Эта дружба была для меня большой поддержкой в трудное время.

Познакомились мы в доме у коллекционера Каган-Шабшая во время горячего диспута о судьбах искусства.

Каган был одним из первых покупателей моих картин. Он выбрал несколько штук для национального музея, который собирался основать.

Каждый вечер мы с Эльяшевым бродили в потемках по улицам и он изощрялся передо мной в красноречии.

Порой резко поворачивался, заглядывая мне в лицо и поблескивая очками.

Я видел его черные усики и острые, пристальные глаза.

Добродушный скептик, он говорил, слушал, спорил, размахивая руками и прихрамывая.

Мы очень сблизились.

Случалось, я оставался у него ночевать, и тогда он болтал до утра при слабом свете ночника у изголовья. Рассуждал о писателях, о войне, вообще о жизни, об искусстве, о революции, о своем племяннике наркоме, без конца говорил о жене, которая от него ушла.

Она была совсем молоденькая, когда они встретились. И редкая красавица. Высокая, стройная, смуглая, с черными глазами, молчаливая и замкнутая.

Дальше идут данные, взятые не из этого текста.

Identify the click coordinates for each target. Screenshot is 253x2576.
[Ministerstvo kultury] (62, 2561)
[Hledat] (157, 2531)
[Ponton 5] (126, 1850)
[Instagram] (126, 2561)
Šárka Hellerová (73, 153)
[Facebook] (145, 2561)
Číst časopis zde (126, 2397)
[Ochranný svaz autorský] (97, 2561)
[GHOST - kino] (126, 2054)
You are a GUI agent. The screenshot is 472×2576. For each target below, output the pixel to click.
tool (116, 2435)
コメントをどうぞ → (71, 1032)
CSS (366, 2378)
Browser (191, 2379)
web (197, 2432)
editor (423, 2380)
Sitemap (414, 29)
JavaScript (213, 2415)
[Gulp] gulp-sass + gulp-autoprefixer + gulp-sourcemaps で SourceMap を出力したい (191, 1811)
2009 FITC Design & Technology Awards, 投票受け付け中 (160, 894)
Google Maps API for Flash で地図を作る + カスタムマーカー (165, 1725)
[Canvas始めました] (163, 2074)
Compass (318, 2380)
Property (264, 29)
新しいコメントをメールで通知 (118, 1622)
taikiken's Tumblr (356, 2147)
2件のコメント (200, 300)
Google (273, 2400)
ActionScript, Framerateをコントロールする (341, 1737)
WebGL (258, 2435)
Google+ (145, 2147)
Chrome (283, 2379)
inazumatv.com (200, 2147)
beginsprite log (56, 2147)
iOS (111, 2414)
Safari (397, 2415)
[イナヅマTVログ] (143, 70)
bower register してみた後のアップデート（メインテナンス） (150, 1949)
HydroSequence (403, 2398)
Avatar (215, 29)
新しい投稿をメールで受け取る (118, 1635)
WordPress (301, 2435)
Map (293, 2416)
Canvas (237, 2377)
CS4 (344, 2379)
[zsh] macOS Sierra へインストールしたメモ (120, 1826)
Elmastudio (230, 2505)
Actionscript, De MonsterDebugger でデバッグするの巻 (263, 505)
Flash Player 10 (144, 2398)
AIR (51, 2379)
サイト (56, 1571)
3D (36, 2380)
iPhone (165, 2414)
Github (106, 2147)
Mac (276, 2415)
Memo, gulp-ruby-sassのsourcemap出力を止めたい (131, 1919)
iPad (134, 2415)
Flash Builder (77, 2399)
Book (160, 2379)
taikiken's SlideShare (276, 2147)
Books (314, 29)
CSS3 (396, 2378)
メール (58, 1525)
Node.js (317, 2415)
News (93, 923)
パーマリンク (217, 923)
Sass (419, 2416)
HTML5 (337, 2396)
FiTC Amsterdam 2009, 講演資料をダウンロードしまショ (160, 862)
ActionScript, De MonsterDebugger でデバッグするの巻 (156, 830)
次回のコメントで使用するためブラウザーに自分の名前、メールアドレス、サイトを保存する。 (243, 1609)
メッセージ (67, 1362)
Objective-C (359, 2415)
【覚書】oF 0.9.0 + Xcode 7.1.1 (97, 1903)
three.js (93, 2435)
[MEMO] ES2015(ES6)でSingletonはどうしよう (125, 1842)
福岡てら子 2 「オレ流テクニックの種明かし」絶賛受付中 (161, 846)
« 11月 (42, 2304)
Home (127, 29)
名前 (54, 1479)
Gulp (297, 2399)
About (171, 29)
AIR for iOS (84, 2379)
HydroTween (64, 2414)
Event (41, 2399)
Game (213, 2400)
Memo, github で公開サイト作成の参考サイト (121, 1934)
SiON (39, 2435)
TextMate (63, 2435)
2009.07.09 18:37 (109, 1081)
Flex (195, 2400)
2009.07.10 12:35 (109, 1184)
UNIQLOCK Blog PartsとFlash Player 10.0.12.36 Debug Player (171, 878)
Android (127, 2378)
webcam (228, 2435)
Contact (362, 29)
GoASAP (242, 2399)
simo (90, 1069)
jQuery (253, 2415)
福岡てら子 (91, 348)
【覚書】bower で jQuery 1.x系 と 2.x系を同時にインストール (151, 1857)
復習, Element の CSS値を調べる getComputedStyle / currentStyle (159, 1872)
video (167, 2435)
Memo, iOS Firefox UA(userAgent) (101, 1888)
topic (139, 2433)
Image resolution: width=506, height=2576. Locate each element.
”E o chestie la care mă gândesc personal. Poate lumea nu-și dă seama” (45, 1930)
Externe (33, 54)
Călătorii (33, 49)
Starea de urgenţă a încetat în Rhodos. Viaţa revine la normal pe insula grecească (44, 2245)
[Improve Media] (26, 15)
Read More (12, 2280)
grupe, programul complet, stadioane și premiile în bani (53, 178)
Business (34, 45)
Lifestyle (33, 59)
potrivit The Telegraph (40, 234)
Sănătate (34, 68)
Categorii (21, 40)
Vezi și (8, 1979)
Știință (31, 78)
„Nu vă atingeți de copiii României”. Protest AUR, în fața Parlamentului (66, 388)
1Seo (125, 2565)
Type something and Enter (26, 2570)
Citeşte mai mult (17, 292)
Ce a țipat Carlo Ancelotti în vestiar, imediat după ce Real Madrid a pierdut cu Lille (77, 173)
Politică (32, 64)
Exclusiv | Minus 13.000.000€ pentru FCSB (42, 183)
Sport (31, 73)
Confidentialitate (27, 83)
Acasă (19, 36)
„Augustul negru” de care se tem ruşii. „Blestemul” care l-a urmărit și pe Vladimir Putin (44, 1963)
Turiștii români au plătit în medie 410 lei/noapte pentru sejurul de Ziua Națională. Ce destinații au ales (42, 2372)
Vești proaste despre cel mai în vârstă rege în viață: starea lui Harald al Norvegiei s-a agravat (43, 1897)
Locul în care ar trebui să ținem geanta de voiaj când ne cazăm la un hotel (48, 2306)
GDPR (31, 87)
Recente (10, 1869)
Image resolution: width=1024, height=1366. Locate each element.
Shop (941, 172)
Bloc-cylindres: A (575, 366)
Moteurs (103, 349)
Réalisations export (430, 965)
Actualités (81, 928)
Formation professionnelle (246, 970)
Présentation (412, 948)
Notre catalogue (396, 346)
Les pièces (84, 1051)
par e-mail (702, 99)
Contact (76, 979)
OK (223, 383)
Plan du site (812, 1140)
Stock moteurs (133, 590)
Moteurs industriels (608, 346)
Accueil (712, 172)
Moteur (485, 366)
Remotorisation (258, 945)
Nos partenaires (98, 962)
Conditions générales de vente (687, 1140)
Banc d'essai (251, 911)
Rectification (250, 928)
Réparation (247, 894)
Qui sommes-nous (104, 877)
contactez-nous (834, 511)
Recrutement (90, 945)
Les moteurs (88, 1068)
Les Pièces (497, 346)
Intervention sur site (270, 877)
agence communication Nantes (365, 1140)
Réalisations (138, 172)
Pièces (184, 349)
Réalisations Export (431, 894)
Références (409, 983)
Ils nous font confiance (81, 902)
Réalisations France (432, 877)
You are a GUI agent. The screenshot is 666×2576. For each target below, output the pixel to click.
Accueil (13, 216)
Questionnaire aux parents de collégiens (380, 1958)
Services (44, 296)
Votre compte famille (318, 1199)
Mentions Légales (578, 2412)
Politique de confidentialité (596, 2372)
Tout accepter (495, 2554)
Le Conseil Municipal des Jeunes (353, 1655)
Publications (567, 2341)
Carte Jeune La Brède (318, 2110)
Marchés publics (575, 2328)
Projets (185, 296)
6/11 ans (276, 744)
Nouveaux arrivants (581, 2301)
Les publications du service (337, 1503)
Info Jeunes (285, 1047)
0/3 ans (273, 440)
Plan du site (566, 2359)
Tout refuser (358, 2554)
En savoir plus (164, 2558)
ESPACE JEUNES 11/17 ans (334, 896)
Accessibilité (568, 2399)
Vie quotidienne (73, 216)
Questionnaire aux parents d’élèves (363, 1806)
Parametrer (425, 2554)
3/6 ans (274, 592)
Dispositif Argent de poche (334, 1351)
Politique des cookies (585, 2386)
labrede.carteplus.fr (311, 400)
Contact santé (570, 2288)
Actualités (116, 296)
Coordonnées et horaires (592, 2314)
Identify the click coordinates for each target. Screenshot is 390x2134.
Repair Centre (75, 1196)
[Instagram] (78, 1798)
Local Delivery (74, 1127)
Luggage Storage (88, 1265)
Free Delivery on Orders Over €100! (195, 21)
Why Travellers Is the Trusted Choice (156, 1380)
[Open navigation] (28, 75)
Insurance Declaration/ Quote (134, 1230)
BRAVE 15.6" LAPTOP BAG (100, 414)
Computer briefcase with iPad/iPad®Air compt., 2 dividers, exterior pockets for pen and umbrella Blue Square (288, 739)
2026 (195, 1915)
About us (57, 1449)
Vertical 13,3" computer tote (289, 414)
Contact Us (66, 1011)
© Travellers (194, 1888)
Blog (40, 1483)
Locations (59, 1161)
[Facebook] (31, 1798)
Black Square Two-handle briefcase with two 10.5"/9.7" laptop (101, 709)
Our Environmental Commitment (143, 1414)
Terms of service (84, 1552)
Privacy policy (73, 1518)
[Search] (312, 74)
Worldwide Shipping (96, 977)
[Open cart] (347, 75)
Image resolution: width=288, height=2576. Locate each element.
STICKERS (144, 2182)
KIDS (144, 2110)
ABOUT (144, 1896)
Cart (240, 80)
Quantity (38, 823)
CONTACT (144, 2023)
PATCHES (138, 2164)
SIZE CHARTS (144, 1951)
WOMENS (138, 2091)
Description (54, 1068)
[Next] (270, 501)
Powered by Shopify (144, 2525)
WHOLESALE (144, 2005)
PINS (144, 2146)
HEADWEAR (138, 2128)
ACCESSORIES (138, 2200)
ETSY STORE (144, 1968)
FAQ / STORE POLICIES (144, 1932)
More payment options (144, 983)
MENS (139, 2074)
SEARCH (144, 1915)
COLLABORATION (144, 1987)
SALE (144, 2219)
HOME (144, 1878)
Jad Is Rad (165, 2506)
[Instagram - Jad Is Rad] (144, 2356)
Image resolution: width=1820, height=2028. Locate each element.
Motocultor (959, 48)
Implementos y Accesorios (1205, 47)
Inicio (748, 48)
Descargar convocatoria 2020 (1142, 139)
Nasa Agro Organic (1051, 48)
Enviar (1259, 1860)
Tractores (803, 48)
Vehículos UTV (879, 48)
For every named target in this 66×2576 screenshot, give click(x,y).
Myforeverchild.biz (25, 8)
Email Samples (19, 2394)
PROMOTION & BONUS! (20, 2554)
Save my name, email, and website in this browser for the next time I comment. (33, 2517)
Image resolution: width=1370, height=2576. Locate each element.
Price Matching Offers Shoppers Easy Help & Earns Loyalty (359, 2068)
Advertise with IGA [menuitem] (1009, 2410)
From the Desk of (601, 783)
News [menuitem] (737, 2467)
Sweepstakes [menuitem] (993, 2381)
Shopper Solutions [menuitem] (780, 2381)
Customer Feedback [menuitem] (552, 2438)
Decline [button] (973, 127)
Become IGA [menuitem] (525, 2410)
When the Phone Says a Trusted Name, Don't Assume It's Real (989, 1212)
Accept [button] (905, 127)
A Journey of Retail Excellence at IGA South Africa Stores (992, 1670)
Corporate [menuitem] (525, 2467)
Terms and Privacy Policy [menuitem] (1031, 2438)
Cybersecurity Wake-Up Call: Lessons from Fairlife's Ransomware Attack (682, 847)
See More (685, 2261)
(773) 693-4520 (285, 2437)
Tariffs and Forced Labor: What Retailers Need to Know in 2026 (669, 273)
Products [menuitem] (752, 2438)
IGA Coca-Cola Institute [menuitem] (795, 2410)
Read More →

Ее не трогали ни литературные успехи моего друга, ни его любовь. Его обожание она принимала холодно и равнодушно. А в один прекрасный день оставила его и ушла к другому.

— Что поделаешь, — говорил мой друг, — вы же понимаете, ей нужен мужчина, достойный ее. А посмотрите на меня: кривобокий да еще слюной брызгаю.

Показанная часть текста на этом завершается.